Return the line containing "Screen dimensions: 1568x649" together with every later line up to the end of the records, exactly and with no pictures; return nothing else.

++++++++

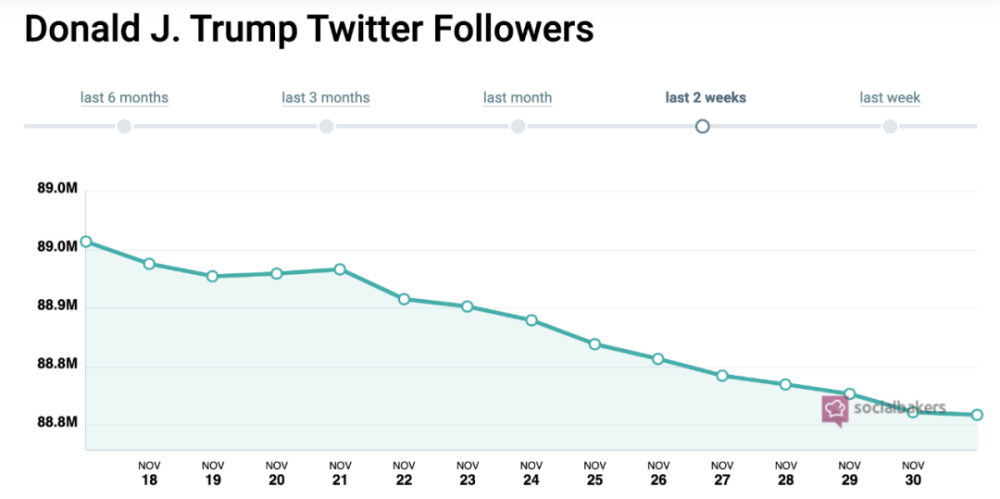Click the last month slider dot
Image resolution: width=1000 pixels, height=499 pixels.
518,126
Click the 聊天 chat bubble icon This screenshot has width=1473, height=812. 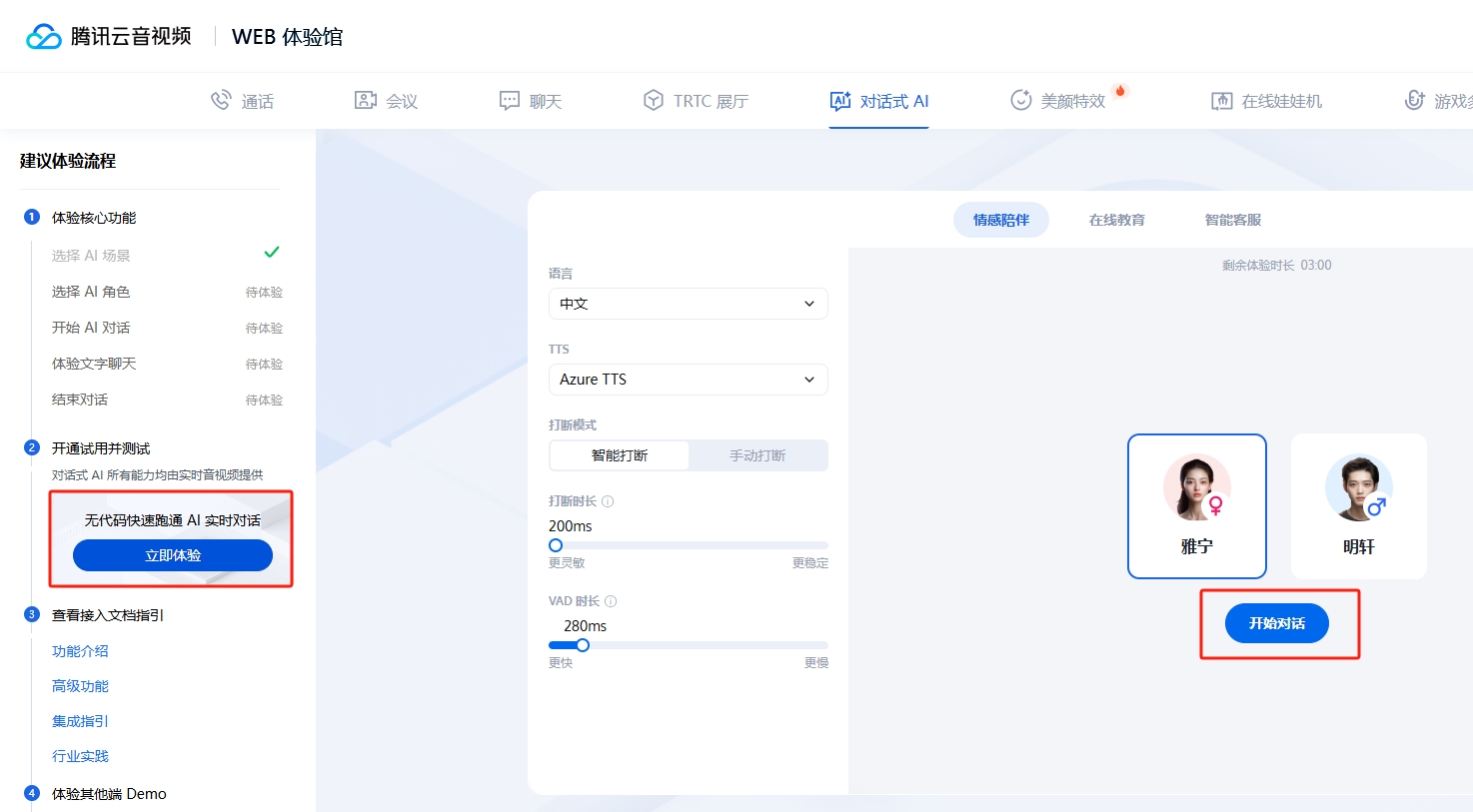click(x=510, y=100)
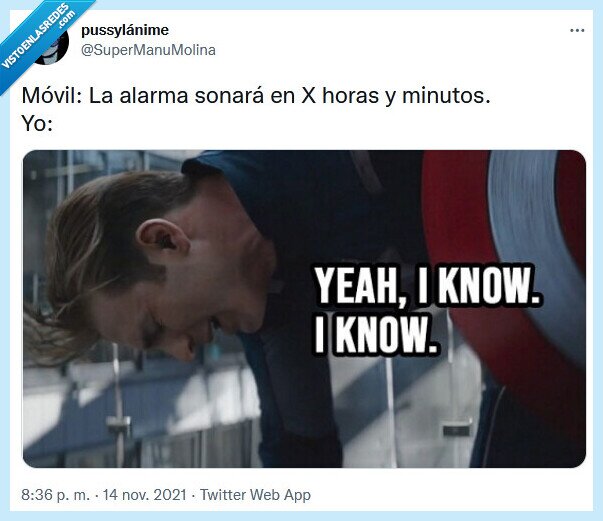Click the second 'I KNOW.' caption line
Image resolution: width=603 pixels, height=521 pixels.
click(375, 335)
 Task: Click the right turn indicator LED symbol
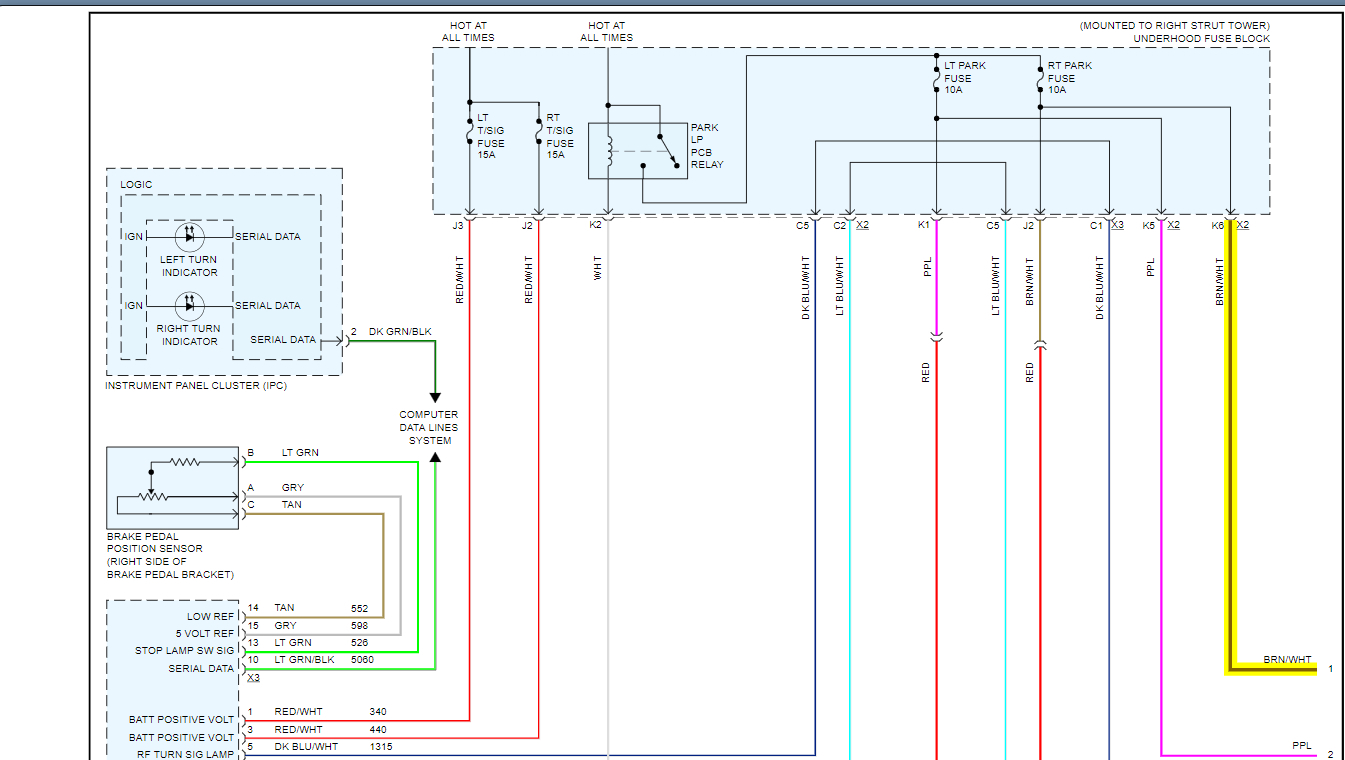pos(189,306)
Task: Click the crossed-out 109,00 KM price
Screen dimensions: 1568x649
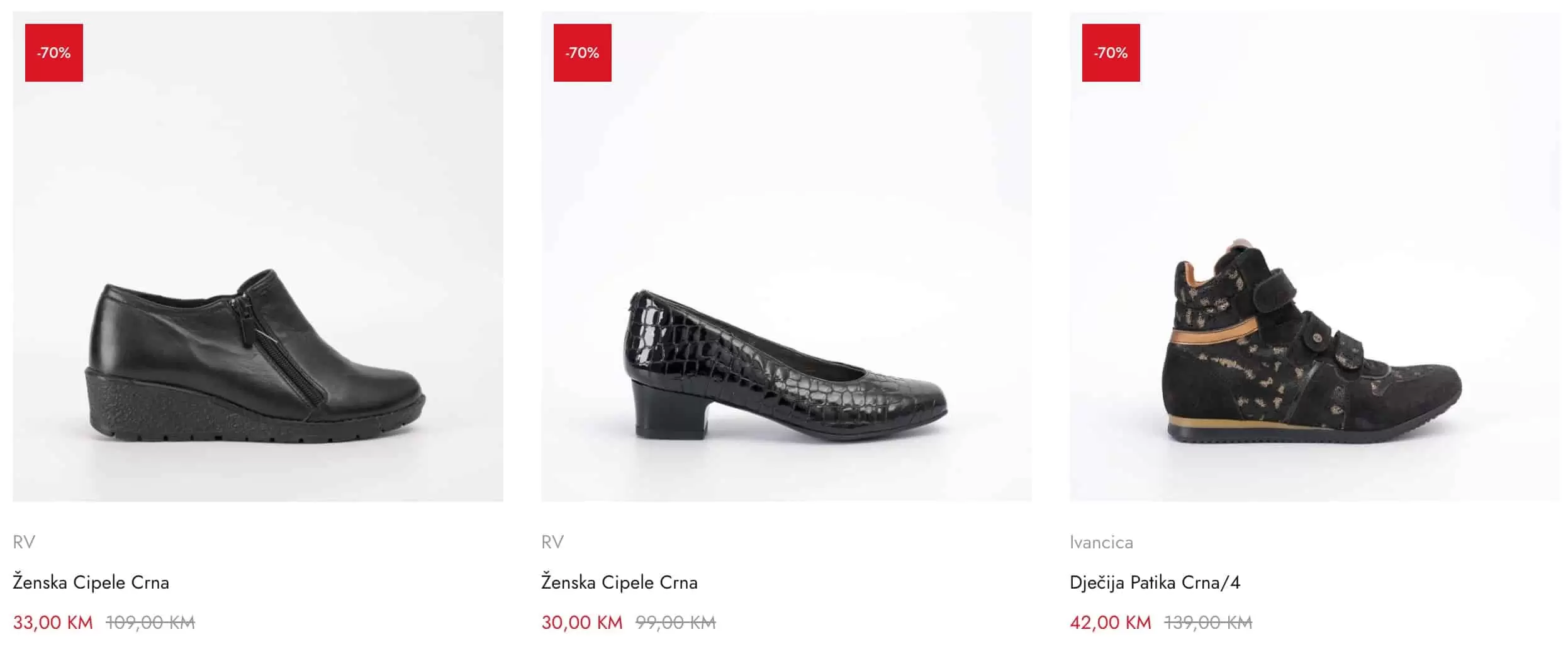Action: 151,623
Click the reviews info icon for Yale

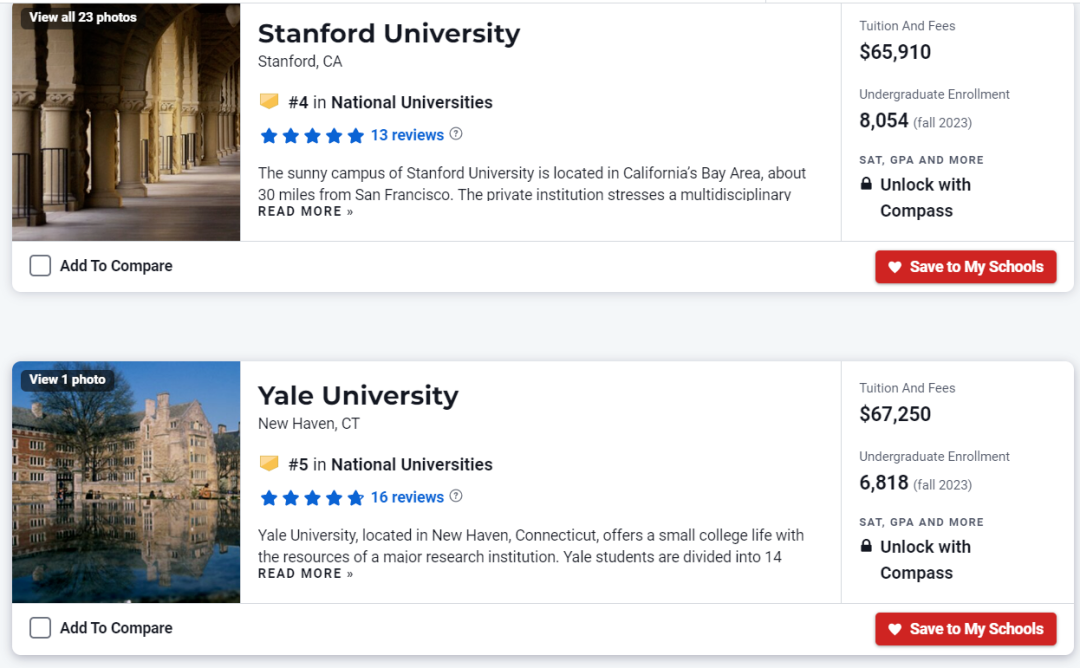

++++++++

ANSWER SECTION ::
Screen dimensions: 1568x649
Action: 151,623
Click the reviews info icon for Yale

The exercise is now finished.